- **TASK REQUIREMENTS**
Would you output the lines from the one with "This screenshot has width=1024, height=368." through the last line of the material below, exactly, but without pictures?
☆ ☆ ☆ ☆ ☆
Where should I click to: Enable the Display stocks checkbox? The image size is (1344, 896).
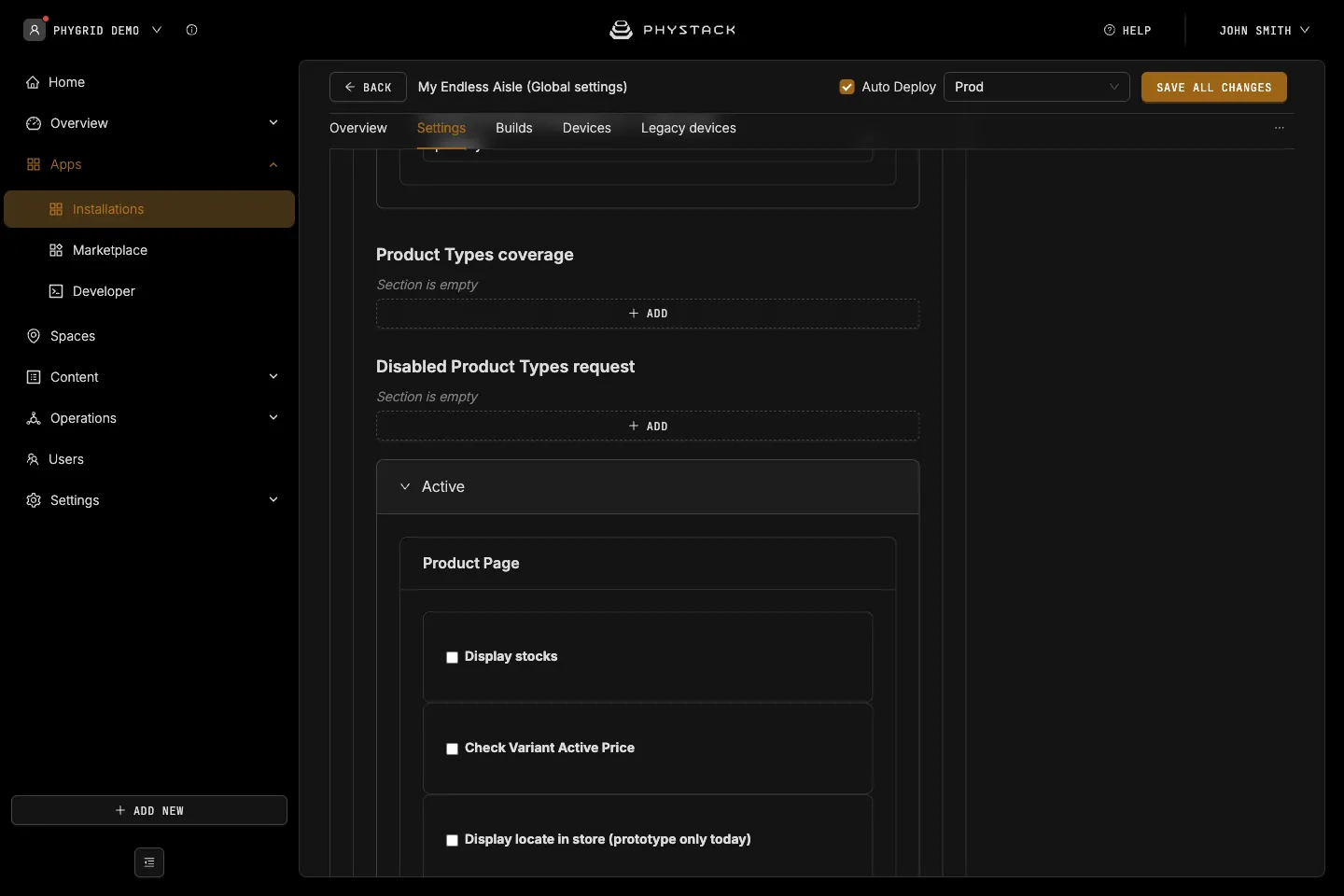click(x=452, y=657)
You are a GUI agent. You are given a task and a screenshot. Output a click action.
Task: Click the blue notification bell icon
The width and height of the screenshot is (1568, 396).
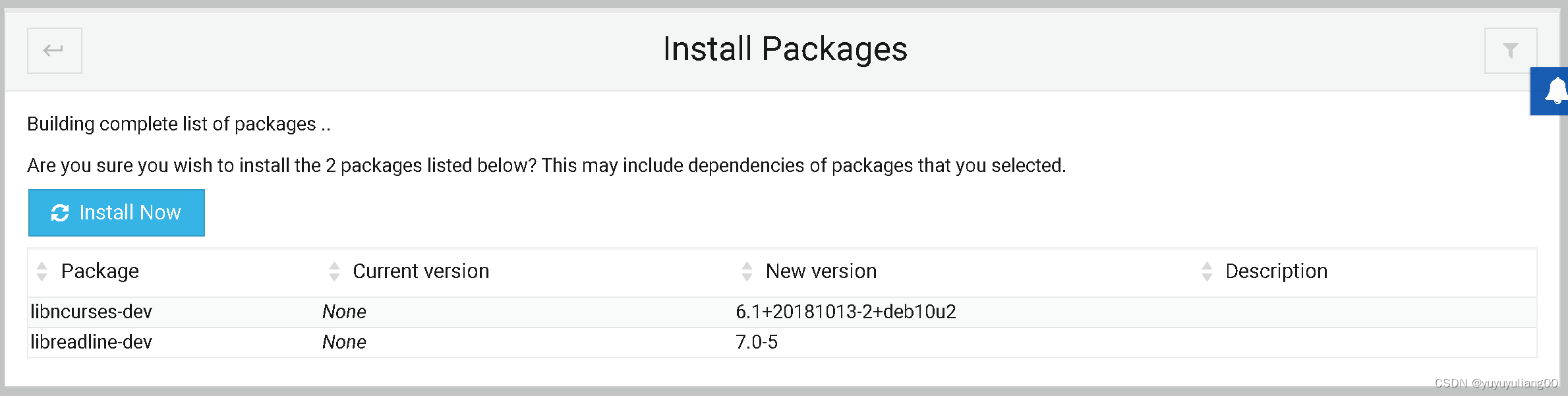coord(1555,92)
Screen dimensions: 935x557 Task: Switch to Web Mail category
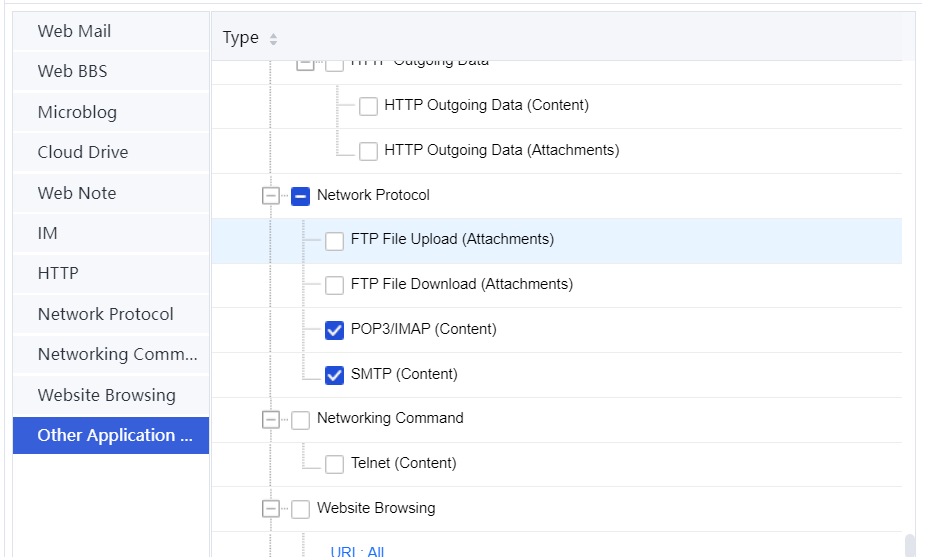coord(74,31)
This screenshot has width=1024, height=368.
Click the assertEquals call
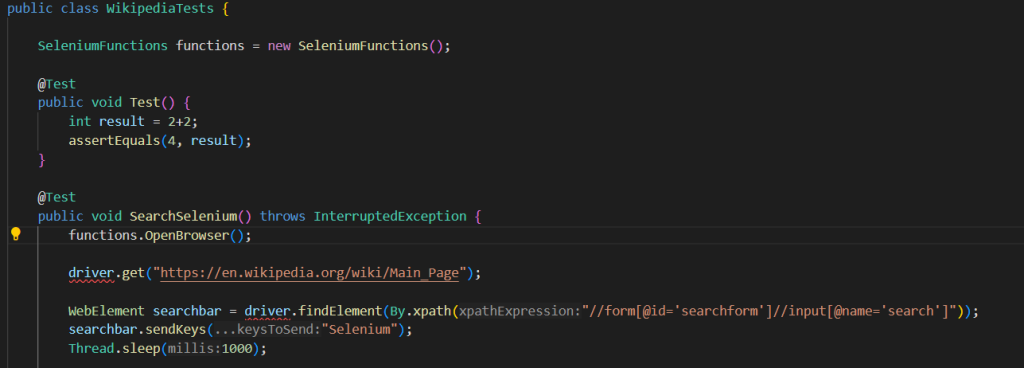pyautogui.click(x=114, y=140)
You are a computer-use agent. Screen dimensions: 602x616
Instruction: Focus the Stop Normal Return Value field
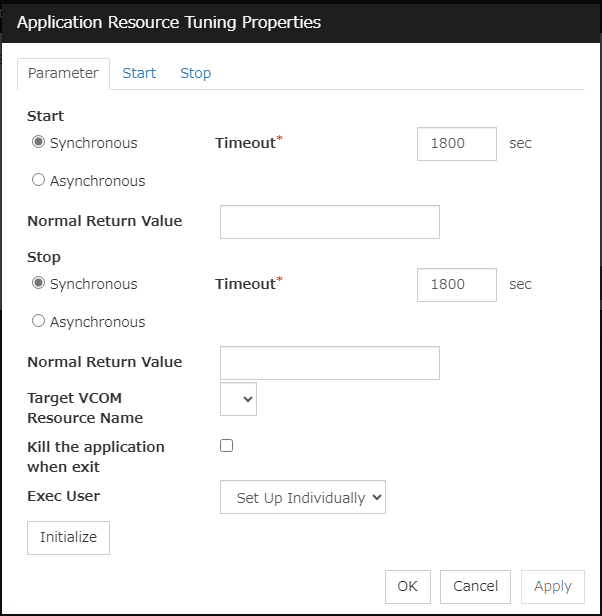pyautogui.click(x=329, y=363)
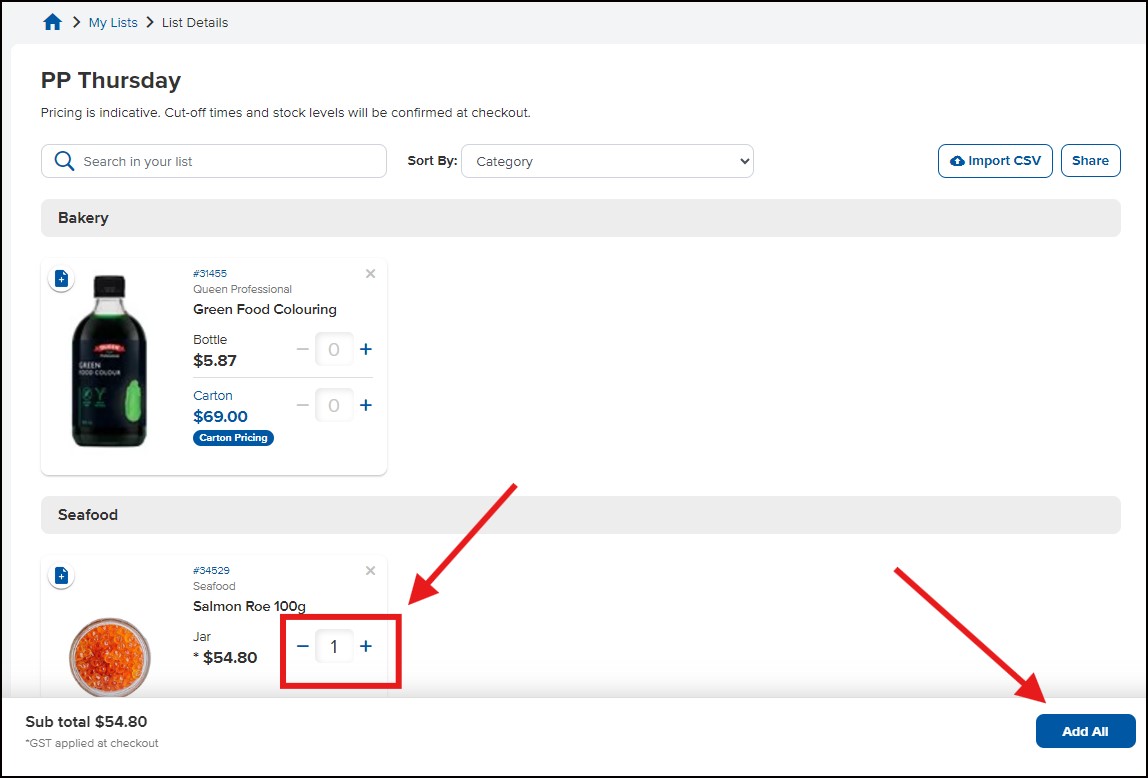This screenshot has height=778, width=1148.
Task: Open the Sort By Category dropdown
Action: click(x=607, y=161)
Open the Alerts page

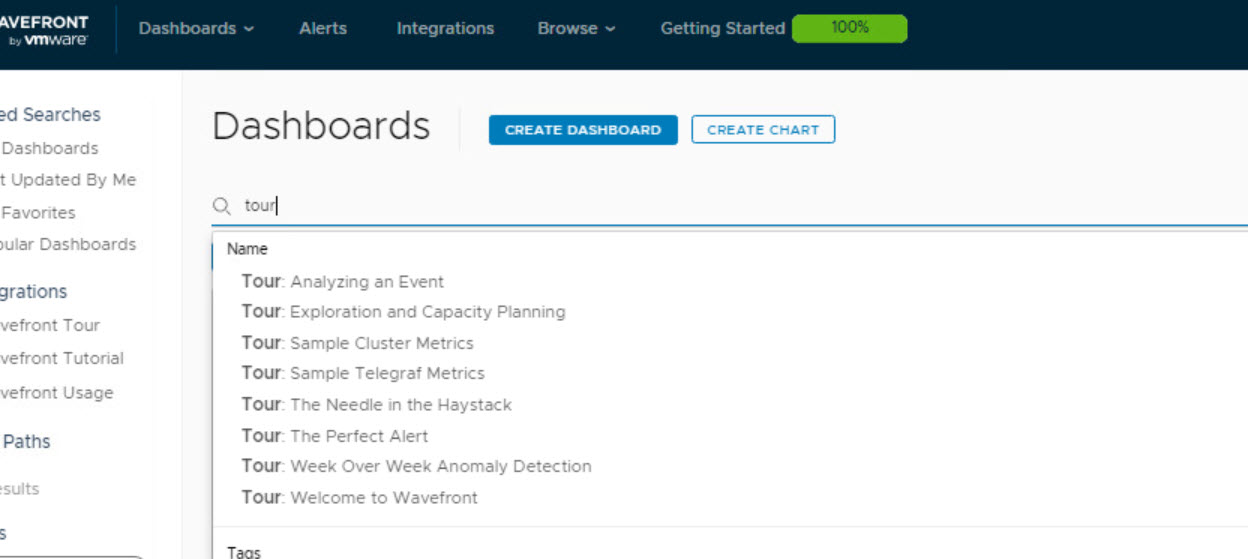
☆ ☆ ☆ ☆ ☆
- **ANSWER SPACE**
This screenshot has width=1024, height=368.
Click the assertEquals call
pyautogui.click(x=114, y=140)
You are a computer-use agent. Screen dimensions: 602x616
Instruction: Focus the Stop Normal Return Value field
pyautogui.click(x=329, y=363)
This screenshot has height=778, width=1148.
Task: Open the Sort By Category dropdown
Action: click(x=607, y=161)
Open the Alerts page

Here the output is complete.